With just under an hour left of Saturday,  here are six pictures from the garden today.  Lots of yellow this week.

1. Alstroemeria ‘Konkajoli’

Alstroemeria ‘Koncajoli.’

I have tended to avoid Alstroemeria hybrids, because many are reported to be invasive. This was advertised as a civilized cultivar that doesn’t take over the flowerbed. After two years, I’m starting to wonder if it is too civilized. It seems to produce just one stem at a time and shows no inclination to form a nice clump. Pretty flowers, though.

2. Hydrangea quercifolia

Hydrangea quercifolia

When I blogged about oakleaf hydrangea a couple of weeks ago, I mentioned that the flowers would soon fade to pink.  Well, they have.

3.  Verbascum chaixii

Verbascum chaixii, nettle-leaved mullein

Unlike many mulleins, V. chaixii is a perennial rather than a short-lived biennial.  I have both the yellow- and white-flowered forms growing in the sunnier areas of the garden. Hoping for volunteer seedlings but haven’t seen any yet.

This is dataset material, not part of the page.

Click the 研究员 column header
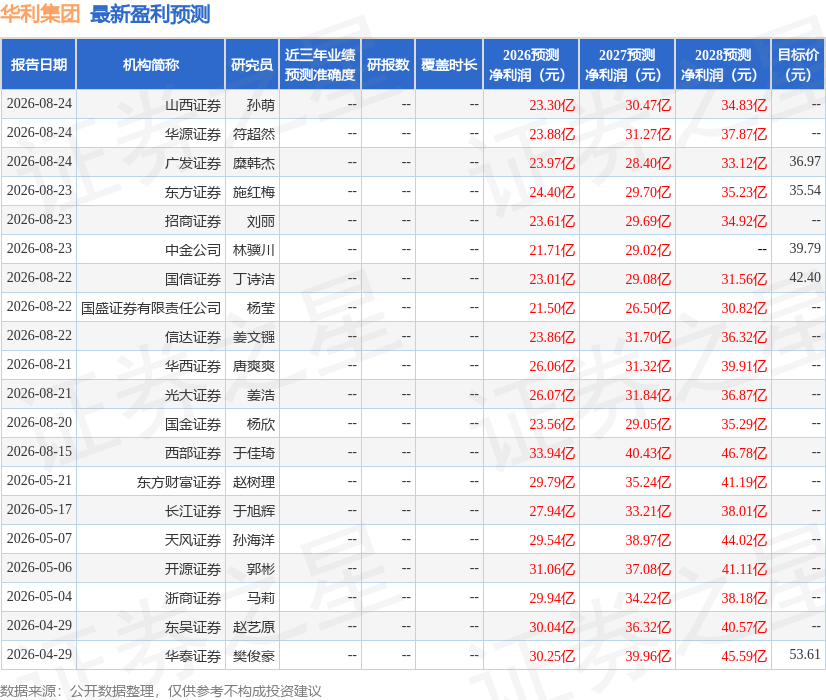252,64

4.  Ligularia japonica ‘Chinese Dragon’

Ligularia japonica ‘Chinese Dragon’

This species isn’t thrilled with our hot summer, but it seems to do reasonably well in the shade of a dogwood tree. The deeply cut leaves and big yellow flowers are interesting, but I really like the flower buds.  They are ribbed longitudinally and look like miniature green pumpkins.

5. Canna ‘Tenerife’

Canna ‘Tenerife’

Canna season has started, which means lots of bright flowers, lush foliage, and constant checking to make sure that caterpillars of the lesser canna leafroller moth (Geshna cannalis) aren’t feasting on leaves that they seal  with a loop of silk before the young foliage can unroll.  The leafrollers are ugly, maggoty-looking things that skeletonize canna leaves and make a mess with their frass.  I hate to use pesticides on plants that attract so many pollinators, so I have to squish the caterpillars by hand.  Yuck.

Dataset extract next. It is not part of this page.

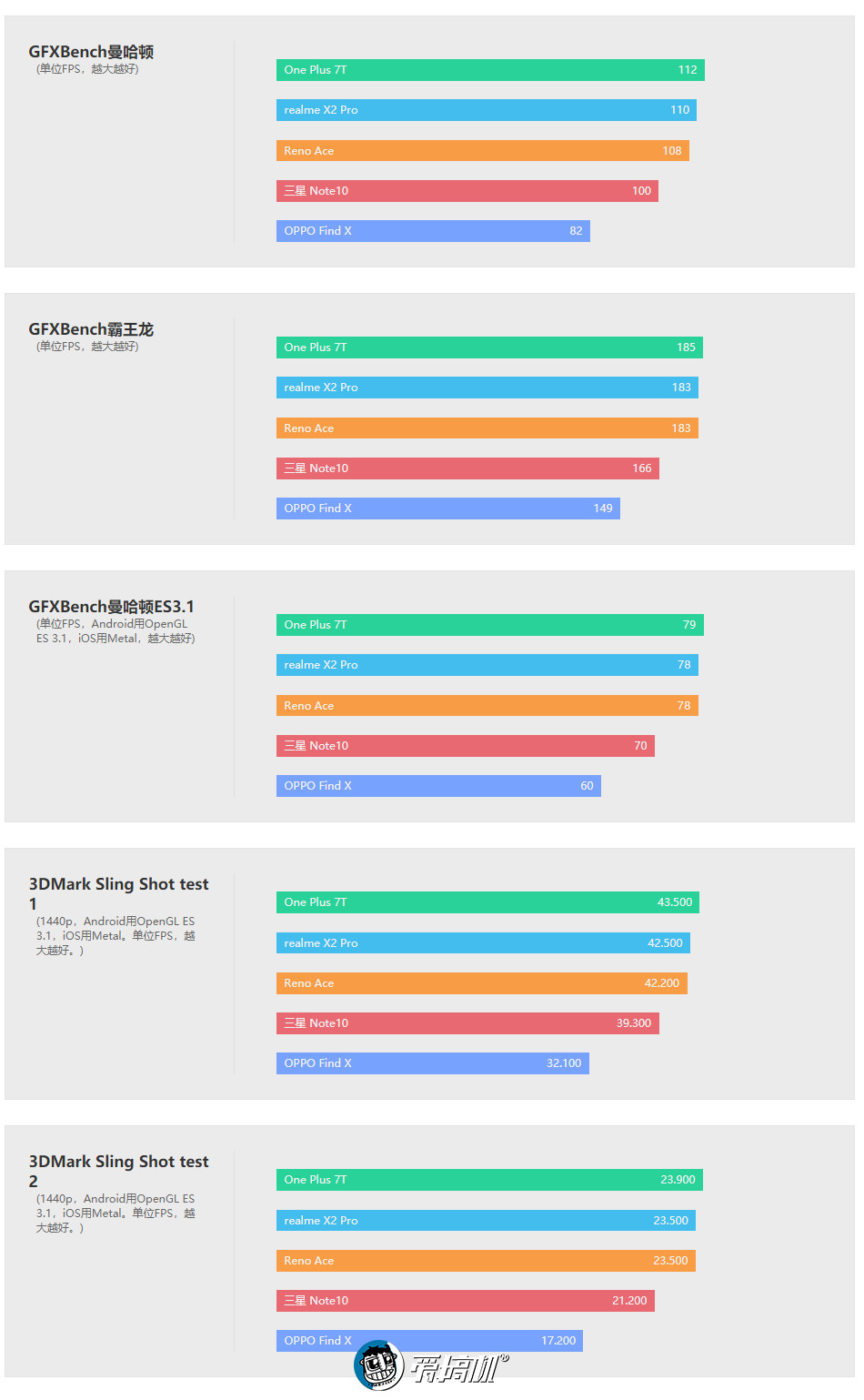
Task: Click the GFXBench曼哈顿 chart title
Action: 91,52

6.  Canna ‘Pacific Beauty’

Canna ‘Pacific Beauty’

The flowers of this clone look almost fluorescent against the dark brown/purple foliage.  In this climate, cannas can be left in the ground year round, as long as the rhizome is planted six or eight inches deep and mulched well in the autumn.

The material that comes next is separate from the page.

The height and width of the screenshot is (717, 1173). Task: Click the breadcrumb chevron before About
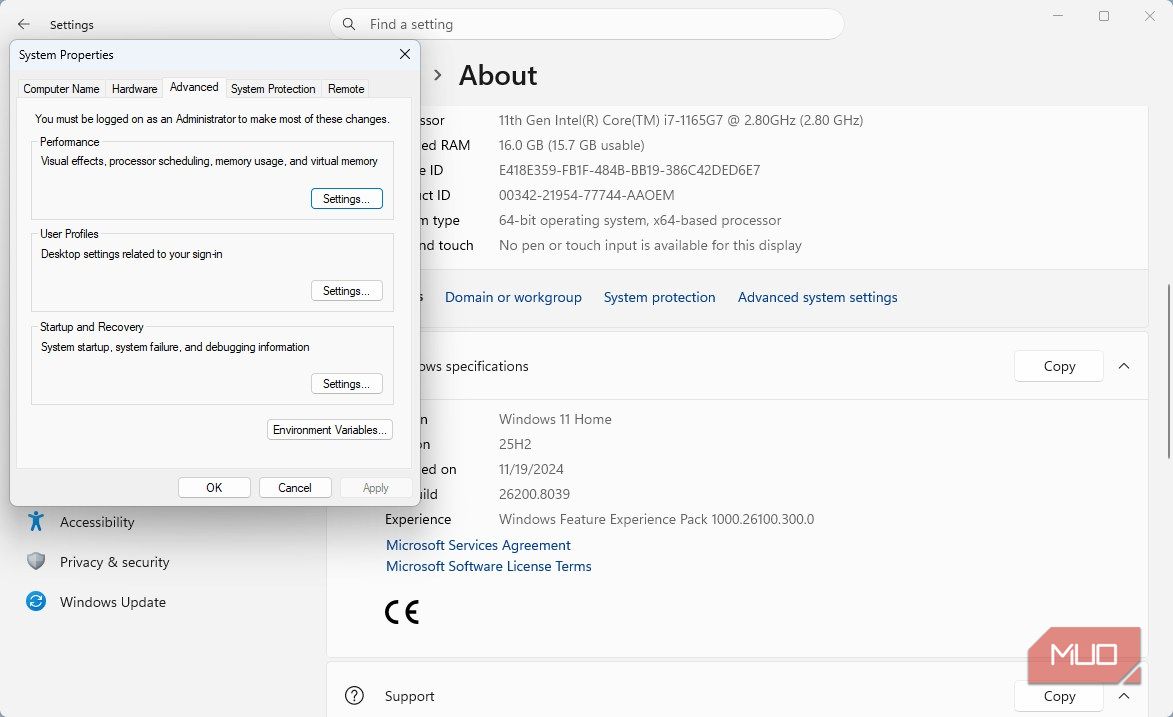[x=438, y=75]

9 thoughts on “Six on Saturday #2

  1. Great photos, Nick!
    Your Canna ‘Tenerife’ reminds me of one I saw in cultivation on Long Binh post in South Vietnam in 1970. “Canna” was one of the first plant names I learned as a child. My mother’s relatives grew them.

    Liked by 1 person

  2. Must get some canna. I would have to dig up over winter, probably, although it doesn’t get much below -5°c here. Banana plants too, also tempting. For the foliage not the fruit. See you again next week? Jon

    Liked by 1 person

    1. Yes, hopefully.

      We can grow some of the hardier bananas in the ground here. Nothing edible, but I’ve had a clump of Musa velutina for the past ten years years. They freeze to the ground each year, but summers are long enough for the stems to mature and produce bunches of pink bananas full of hard seeds.

      Liked by 1 person

  3. I have yet to come across an invasive alstroemeria though I do have one like yours – produces a single 6-inch-tall spike of flowers in early June and then rots down in early July whilst others flower earlier and keep on going until very late in the year. But it comes back reliably the following June. Canna, for some reason, don’t like me – they may flower and immediately die or skip the flowering bit as they’ve done this year. I mean “die” not “die back”. I have to buy fresh every year. But the colour they display is worth it. Some years!